2015 All-Star Global Concert
The 2015 All-Star Global Concert featured a cast of internationally renowned jazz artists including pianists John Beasley (Musical Director), A Bu (China), Eliane Elias (Brazil), Antonio Faraò (Italy), Isfar Sarabski (Azerbaijan) and Herbie Hancock; trumpeters Till Brönner (Germany), Avishai Cohen (Israel), Hugh Masekela (South Africa) and Claudio Roditi (Brazil); vocalists Dee Dee Bridgewater, Al Jarreau, Annie Lennox (UK), Rudy Pérez and Dianne Reeves; saxophonists Igor Butman (Russia), Femi Kuti (Nigeria), Guillaume Perret (France) and Wayne Shorter; bassists James Genus, Marcus Miller and Ben Williams; guitarist Lee Ritenour; drummer Terri Lyne Carrington, percussionist Mino Cinelu (France), harmonicist Grégoire Maret (Switzerland), and oudist Dhafer Youssef (Tunisia). Noted JazzTimes’ Aidan Levy of the 2015 Global Concert: “The musical melting pot integrated the stylistic diversity of the jazz diaspora: Afrobeat, bossa nova, free jazz, funk, blues, soul and straight-ahead swing were given equal pride of place.”

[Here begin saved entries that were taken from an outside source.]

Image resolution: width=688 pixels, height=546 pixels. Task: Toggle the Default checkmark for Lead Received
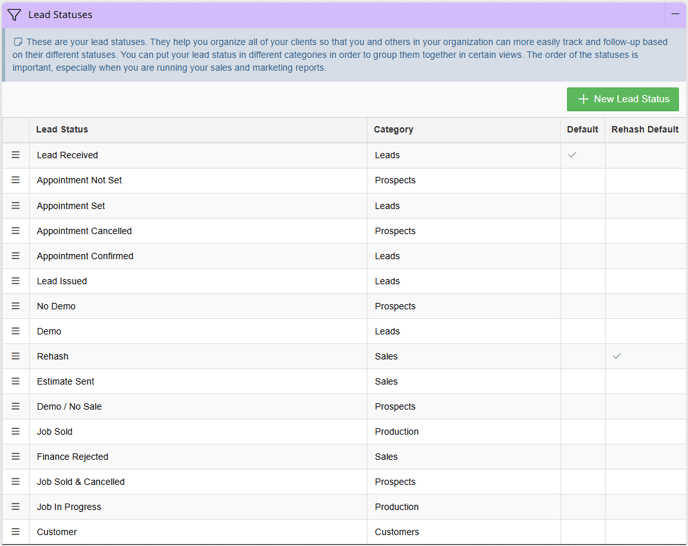coord(572,155)
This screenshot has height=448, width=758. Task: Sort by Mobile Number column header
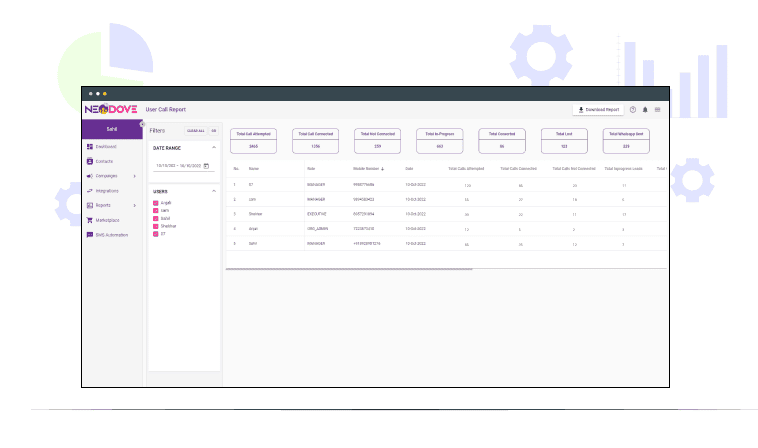[x=367, y=168]
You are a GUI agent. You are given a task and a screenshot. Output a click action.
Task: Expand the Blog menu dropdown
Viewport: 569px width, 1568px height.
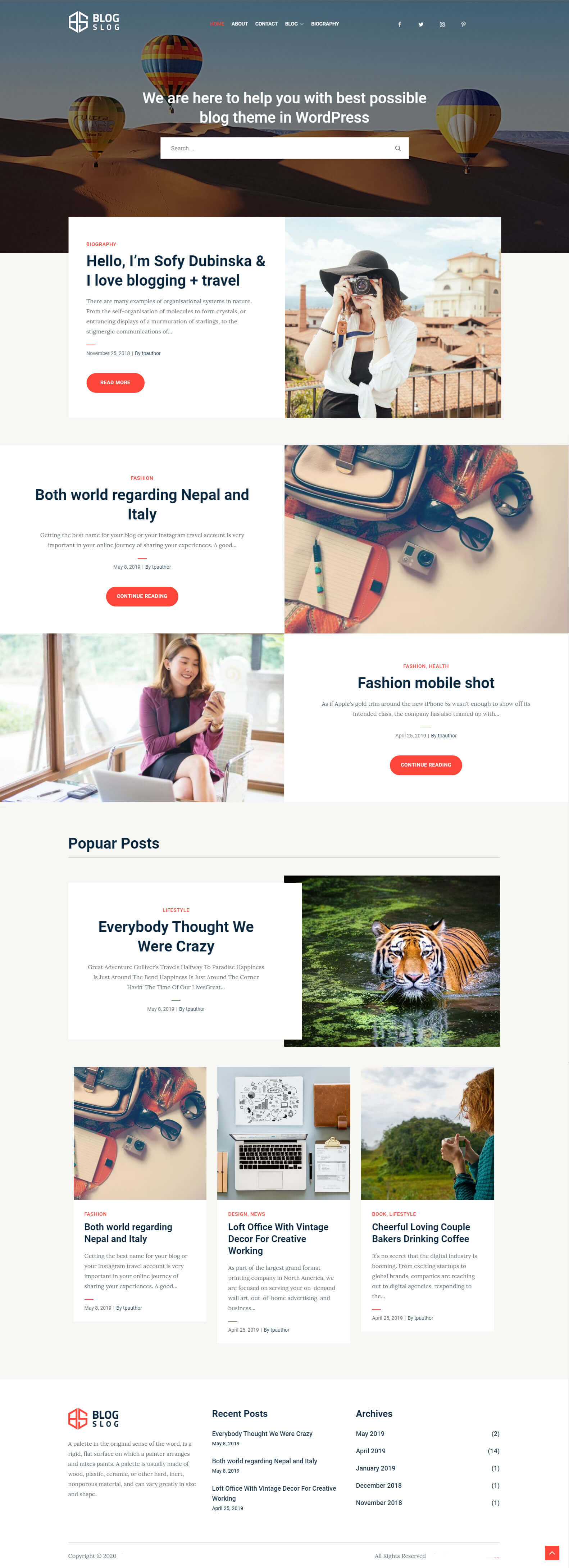tap(294, 24)
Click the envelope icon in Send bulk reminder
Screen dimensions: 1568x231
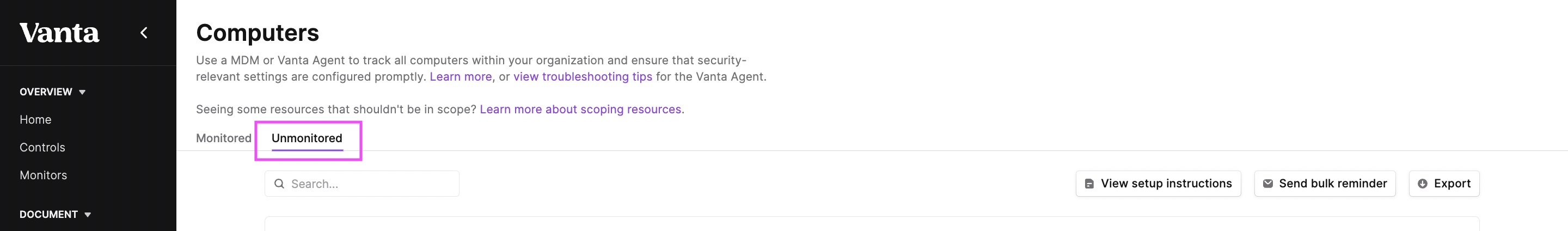1267,184
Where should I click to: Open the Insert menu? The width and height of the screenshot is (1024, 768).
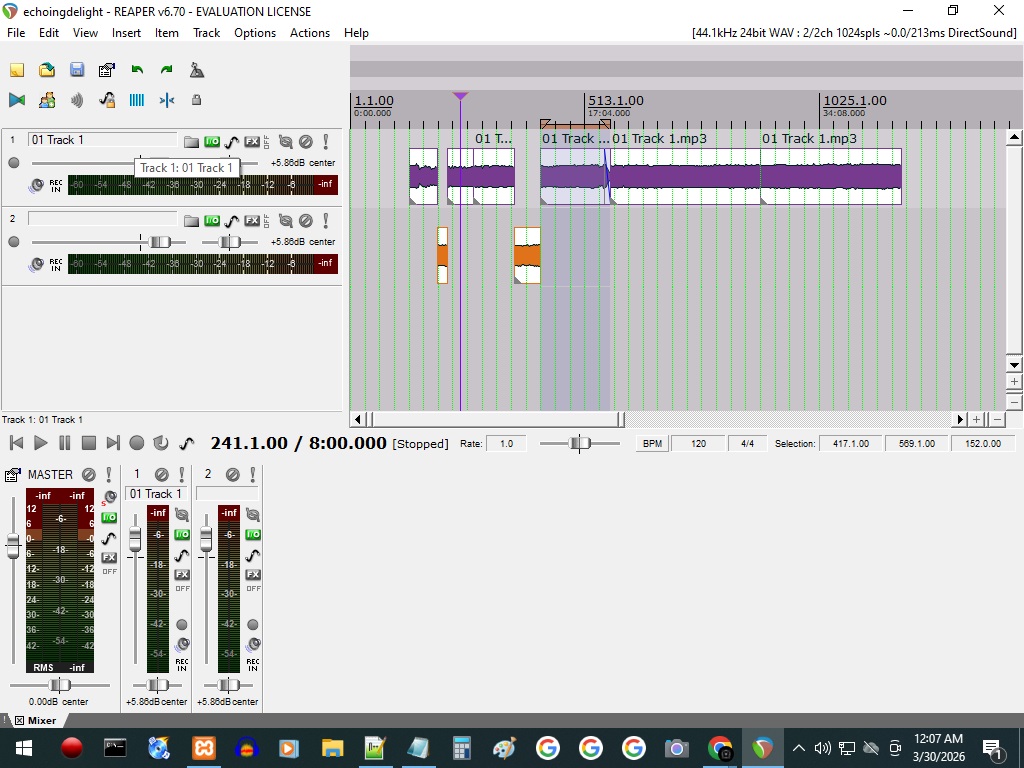click(126, 33)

Each year, the All-Star Global Concert brings together acclaimed jazz artists from around the world for a performance spanning styles, cultures, and languages. In the spirit of International Jazz Day, the Global All Star Concert takes place in a venue imbued with rich historical significance, representing jazz’s ability to connect disparate traditions and cultural identities. Few locations better embody this concept than the Paris UNESCO Headquarters. Completed in 1958, the building’s distinctive three-pointed star design was the work of 3 architects of different nationalities under the direction of an international committee. The building itself is considered international territory and belongs to the 195 UNESCO member states, making it a perfect symbol of the organization’s role as a shared commitment to the future of peaceful co-existence. Room 1, where the Global Concert webcast took place, serves as the primary meeting space for the UNESCO General Conference. It was indeed appropriate that on April 30, the very chambers in which UNESCO strives to secure the foundations of peace bore witness to a new kind of diplomatic enterprise: jazz.
The 2015 Global Host celebration also included a series of education and community outreach programs offered free and open to the public throughout the city.